Dataset entries
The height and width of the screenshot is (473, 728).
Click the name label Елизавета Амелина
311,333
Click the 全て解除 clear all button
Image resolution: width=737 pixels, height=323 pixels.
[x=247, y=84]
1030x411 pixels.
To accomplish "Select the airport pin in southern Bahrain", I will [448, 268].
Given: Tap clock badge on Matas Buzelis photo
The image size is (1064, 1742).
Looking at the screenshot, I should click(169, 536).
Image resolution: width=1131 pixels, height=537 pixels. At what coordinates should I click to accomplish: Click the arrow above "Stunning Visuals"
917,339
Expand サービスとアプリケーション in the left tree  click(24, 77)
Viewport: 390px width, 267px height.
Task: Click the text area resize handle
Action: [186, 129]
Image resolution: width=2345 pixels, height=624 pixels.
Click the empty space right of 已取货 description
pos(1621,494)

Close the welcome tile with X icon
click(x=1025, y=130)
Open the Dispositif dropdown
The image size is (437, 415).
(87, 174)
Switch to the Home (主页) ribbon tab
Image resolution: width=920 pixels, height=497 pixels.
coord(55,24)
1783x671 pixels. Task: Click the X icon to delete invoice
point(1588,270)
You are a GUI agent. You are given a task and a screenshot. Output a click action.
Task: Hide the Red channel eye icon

## ABOUT THIS EXERCISE
Word for word, extract all the records.

## ANSWER FOR THIS EXERCISE
The height and width of the screenshot is (473, 728).
Click the name label Елизавета Амелина
311,333
Click the 全て解除 clear all button
Image resolution: width=737 pixels, height=323 pixels.
[x=247, y=84]
1030x411 pixels.
To accomplish "Select the airport pin in southern Bahrain", I will [448, 268].
Given: Tap clock badge on Matas Buzelis photo
The image size is (1064, 1742).
Looking at the screenshot, I should click(169, 536).
Image resolution: width=1131 pixels, height=537 pixels. At what coordinates should I click to accomplish: Click the arrow above "Stunning Visuals"
917,339
Expand サービスとアプリケーション in the left tree  click(24, 77)
Viewport: 390px width, 267px height.
Task: Click the text area resize handle
Action: [186, 129]
Image resolution: width=2345 pixels, height=624 pixels.
Click the empty space right of 已取货 description
pos(1621,494)

Close the welcome tile with X icon
click(x=1025, y=130)
Open the Dispositif dropdown
The image size is (437, 415).
(87, 174)
Switch to the Home (主页) ribbon tab
Image resolution: width=920 pixels, height=497 pixels.
coord(55,24)
1783x671 pixels. Task: Click the X icon to delete invoice
point(1588,270)
You are a GUI agent. You are given a task and a screenshot. Output a click action.
Task: Hide the Red channel eye icon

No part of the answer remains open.